Reproduce the material verbatim from its first line through the line containing "point(1021,397)", including both ends.

Dataset rows
○ ○ ○ ○

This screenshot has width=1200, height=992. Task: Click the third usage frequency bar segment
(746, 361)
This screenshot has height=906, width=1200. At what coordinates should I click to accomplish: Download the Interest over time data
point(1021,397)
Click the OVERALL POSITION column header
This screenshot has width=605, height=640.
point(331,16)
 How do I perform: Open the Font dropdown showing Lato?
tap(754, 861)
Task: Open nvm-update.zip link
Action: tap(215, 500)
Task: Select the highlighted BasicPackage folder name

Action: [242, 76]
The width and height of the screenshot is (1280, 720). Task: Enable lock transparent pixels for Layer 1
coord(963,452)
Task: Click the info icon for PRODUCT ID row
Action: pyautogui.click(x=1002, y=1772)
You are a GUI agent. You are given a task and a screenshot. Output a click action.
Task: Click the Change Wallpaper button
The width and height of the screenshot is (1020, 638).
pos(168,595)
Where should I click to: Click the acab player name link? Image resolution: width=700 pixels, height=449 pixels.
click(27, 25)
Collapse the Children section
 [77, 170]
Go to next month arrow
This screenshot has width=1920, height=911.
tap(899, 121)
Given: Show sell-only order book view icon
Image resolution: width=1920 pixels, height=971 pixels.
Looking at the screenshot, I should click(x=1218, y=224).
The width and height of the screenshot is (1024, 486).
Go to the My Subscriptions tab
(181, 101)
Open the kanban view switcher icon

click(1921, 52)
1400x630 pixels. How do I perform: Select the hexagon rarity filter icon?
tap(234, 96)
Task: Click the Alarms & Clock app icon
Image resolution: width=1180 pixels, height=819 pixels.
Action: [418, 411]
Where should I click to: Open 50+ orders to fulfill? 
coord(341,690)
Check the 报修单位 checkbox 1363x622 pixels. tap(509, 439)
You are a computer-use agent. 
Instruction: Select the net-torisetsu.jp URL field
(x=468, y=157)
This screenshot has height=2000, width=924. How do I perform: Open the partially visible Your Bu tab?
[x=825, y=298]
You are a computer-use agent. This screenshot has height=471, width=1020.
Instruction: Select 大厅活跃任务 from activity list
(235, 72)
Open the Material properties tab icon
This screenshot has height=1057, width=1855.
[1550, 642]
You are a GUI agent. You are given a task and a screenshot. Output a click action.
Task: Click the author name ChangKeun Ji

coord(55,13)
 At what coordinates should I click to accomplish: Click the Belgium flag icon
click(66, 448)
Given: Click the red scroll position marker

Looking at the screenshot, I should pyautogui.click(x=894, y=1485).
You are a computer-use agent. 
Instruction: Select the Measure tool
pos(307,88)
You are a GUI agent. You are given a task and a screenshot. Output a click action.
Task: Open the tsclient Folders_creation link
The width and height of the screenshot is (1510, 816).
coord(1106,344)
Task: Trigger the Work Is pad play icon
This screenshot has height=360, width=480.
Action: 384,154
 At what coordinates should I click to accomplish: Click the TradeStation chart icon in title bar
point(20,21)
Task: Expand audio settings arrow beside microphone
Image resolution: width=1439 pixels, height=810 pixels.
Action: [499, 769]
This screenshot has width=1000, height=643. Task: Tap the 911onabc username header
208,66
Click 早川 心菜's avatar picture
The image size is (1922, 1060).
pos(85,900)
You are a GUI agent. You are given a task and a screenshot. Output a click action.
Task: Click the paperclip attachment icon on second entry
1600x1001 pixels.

○ ○ ○ ○

EXERCISE RESPONSE.
This screenshot has width=1200, height=992. Task: Click the third usage frequency bar segment
(746, 361)
This screenshot has height=906, width=1200. At what coordinates should I click to accomplish: Download the Interest over time data
point(1021,397)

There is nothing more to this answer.